= Ahmadiyya in Poland =

Islamic movement

The Ahmadiyya Muslim community (Polish: Stowarzyszenie Muzułmańskie Ahmadiyya) is an Islamic branch in Poland, under the spiritual leadership of the caliph, Mirza Masroor Ahmad. It was registered in Poland on December 3, 1990, and since then has the status of a religious association in the territory of the Republic of Poland. In 1991, the Community purchased a detached house with a plot of land in Włochy, Warsaw. The house was converted into a Mission House and mosque premises. The community has around 100 members in Poland

The history of the Community dates back to the interwar period. In 1937, the first missionary, Ayyaz Khan, came to Warsaw with two co-workers of Hungarian citizenship. He came under the direct command of the spiritual leader of the Worldwide Head of Ahmadiyya Muslim Community, Mirza Bashir-ud-Din Mahmoud Ahmad. The reason for sending the missionary to Poland was a personal visit in 1937, to the central headquarters of the Ahmadiyya Muslim World Community, in Qadian, India, of the Chief Mufti of Poland, Dr. Jakub Szynkiewicz, head of the Muslim Religious Union in Poland. The purpose of the visit was to interest the Second Caliph in building a mosque in Warsaw and to raise funds for this purpose. The Second Caliph allocated a certain amount to the construction of a mosque in Warsaw and delegated Ayyaz Khan, who had been working in Hungary for two years, to Poland.

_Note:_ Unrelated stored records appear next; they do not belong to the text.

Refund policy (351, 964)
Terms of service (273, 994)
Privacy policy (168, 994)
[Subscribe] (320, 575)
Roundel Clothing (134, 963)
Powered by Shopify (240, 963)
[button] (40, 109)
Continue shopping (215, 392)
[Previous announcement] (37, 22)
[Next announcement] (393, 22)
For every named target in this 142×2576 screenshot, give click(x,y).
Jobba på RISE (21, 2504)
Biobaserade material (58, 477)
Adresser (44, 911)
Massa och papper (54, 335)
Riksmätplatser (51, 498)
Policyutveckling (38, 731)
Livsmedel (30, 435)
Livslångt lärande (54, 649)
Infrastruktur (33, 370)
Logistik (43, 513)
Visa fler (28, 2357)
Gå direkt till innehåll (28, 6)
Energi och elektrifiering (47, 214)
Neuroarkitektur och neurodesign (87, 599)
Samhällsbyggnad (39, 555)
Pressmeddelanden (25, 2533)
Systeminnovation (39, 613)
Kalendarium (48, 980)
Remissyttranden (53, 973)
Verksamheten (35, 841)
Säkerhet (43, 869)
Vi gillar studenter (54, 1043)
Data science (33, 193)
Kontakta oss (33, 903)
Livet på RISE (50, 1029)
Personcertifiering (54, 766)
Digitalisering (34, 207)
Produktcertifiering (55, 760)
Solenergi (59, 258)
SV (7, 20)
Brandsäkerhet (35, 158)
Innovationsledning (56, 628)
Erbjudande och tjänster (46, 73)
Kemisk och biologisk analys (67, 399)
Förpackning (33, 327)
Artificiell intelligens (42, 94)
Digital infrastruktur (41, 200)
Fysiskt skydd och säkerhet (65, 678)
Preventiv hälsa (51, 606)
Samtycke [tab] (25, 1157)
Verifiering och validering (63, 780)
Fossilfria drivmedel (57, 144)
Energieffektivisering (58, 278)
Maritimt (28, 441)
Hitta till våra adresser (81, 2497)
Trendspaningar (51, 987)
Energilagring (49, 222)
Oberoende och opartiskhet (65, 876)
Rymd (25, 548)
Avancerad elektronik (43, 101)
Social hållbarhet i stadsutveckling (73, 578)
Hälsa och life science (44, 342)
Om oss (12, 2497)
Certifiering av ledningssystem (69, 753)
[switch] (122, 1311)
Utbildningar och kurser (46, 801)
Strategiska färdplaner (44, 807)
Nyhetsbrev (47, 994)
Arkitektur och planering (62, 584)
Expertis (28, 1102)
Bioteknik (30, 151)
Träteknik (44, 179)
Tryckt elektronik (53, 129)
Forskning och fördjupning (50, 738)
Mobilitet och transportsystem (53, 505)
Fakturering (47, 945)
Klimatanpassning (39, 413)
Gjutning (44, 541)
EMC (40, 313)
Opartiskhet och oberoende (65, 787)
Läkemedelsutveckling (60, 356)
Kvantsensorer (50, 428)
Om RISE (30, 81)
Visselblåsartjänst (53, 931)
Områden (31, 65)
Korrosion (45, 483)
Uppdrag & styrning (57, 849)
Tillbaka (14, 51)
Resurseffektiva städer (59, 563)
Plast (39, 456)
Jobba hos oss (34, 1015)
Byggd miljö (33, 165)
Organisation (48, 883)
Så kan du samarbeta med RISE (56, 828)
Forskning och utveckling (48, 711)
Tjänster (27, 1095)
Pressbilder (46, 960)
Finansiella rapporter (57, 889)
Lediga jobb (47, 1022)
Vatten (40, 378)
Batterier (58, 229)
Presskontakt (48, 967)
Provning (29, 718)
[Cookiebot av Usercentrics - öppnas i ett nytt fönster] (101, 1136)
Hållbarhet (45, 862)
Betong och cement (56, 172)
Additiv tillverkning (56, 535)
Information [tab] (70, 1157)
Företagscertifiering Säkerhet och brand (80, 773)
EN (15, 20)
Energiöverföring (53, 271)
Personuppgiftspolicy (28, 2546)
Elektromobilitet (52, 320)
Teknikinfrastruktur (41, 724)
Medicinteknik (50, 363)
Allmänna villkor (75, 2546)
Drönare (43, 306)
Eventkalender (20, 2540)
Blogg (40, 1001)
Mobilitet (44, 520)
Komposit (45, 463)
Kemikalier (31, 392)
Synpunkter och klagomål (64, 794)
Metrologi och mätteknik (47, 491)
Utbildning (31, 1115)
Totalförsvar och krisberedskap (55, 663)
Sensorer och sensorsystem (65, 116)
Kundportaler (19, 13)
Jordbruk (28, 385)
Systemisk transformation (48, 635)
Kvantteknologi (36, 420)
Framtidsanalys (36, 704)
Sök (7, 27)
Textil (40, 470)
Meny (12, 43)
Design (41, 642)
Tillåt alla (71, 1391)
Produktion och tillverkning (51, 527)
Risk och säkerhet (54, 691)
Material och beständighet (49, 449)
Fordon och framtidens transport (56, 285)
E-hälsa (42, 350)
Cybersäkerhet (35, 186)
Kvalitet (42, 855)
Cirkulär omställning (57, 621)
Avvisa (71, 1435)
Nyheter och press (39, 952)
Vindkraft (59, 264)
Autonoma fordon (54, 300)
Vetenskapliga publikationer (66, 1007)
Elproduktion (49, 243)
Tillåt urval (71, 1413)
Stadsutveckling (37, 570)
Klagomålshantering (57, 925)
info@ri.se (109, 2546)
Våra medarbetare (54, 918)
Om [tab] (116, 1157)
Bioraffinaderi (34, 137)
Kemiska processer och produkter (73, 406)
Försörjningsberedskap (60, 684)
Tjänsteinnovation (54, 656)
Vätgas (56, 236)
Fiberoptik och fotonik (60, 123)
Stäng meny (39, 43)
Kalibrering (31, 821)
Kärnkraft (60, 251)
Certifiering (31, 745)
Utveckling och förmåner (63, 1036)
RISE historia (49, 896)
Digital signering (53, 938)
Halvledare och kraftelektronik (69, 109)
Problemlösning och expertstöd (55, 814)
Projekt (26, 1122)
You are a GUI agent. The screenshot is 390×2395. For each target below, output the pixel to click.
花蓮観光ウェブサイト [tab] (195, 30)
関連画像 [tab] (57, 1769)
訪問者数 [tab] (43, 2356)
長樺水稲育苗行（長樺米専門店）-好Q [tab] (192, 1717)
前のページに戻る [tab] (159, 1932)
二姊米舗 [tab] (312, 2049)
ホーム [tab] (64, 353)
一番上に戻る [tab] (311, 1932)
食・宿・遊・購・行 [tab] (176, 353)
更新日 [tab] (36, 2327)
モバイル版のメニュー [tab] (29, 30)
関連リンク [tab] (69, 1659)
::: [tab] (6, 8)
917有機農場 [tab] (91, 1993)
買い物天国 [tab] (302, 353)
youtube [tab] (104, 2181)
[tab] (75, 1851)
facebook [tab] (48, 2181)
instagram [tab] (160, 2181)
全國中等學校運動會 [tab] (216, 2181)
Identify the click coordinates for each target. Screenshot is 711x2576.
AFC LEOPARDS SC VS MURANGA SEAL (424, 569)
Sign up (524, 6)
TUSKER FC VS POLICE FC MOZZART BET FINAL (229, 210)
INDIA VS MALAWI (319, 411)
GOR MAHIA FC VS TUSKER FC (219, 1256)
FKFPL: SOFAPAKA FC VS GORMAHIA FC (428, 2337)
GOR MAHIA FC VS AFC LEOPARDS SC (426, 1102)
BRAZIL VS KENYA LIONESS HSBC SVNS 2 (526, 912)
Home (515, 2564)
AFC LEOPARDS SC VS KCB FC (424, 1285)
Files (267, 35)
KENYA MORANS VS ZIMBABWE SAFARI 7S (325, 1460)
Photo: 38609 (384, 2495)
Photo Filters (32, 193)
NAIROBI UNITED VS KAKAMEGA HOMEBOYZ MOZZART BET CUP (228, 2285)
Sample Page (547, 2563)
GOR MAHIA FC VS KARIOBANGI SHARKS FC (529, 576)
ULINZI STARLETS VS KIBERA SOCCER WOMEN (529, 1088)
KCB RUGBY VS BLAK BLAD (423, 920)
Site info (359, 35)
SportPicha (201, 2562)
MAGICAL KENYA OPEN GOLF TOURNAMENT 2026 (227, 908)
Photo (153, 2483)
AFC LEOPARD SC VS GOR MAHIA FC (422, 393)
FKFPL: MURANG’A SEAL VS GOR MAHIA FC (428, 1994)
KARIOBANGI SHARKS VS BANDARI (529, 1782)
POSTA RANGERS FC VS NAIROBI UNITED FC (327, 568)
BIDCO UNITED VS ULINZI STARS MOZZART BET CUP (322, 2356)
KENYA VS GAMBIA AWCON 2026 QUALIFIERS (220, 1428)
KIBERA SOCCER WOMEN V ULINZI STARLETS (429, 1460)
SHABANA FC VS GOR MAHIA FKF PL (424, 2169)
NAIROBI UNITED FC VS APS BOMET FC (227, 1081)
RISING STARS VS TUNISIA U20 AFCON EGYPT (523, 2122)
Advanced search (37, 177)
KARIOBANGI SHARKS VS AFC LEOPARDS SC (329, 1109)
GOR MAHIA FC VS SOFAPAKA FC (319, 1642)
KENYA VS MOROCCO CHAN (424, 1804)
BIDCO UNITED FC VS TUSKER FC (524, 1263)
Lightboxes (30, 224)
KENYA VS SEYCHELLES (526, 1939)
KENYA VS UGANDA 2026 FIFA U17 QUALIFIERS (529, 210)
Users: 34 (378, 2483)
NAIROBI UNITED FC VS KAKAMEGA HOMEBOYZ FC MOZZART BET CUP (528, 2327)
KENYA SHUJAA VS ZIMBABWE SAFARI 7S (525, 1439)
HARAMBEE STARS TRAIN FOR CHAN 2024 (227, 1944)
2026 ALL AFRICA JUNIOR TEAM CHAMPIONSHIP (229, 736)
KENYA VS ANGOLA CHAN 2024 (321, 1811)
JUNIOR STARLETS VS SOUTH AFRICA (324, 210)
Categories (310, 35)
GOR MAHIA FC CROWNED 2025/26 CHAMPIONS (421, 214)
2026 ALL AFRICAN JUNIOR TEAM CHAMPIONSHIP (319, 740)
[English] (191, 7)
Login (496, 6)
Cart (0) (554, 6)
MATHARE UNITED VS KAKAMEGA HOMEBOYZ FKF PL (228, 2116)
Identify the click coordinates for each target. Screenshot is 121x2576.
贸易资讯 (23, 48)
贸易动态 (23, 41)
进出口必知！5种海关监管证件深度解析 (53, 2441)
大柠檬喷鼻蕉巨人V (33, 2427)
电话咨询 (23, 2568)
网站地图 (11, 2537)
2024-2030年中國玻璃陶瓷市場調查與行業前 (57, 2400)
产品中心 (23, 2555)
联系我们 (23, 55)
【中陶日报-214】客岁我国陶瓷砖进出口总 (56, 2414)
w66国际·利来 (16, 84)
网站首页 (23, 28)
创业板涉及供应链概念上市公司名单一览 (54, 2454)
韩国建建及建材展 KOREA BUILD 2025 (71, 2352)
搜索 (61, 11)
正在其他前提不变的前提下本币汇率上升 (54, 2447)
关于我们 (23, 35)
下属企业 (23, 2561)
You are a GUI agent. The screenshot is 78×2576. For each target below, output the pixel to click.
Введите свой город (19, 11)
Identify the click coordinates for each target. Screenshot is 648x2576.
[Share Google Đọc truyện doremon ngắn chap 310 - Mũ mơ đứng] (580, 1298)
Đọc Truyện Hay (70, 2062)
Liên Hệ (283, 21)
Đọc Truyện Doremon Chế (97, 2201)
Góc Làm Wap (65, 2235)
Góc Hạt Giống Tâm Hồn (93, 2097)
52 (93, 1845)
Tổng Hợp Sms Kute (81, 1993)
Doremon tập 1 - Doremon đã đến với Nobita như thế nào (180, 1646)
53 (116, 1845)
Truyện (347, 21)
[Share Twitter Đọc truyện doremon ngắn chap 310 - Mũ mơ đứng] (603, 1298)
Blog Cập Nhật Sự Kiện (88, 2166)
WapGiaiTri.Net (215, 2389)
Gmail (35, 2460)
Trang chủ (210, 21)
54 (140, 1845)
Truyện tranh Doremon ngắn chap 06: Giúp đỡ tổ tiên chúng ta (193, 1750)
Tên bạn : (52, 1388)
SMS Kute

The outbreak of the Second World War made it impossible to achieve this goal. The hostilities forced the missionary Ayyaz Khan to leave Warsaw and evacuate from Poland. He went to Budapest with the military, government officials, ambassadors and others. He continued his missionary activities in the capital of Hungary.

The resumption of the activities of the Association was possible only after the fall of communism in Poland, in 1990. This year, another missionary, Hamid Karim Mahmud, came to Warsaw, who completed the interrupted activities of his predecessor regarding the legalization of the Association's activities in the Republic of Poland. Ahmadiyya Muslim Community was granted the status of a Muslim Religious Union in 1990. It continued its activities for the next 16 years, until 2006.

In 2007, the spiritual leader of the Ahmadiyya Muslim Community, Mirza Masroor Ahmad, decided to change the missionary in Poland by appointing a German citizen, Munir Munawar Ahmad. Until now, he is a missionary and Imam of the Association.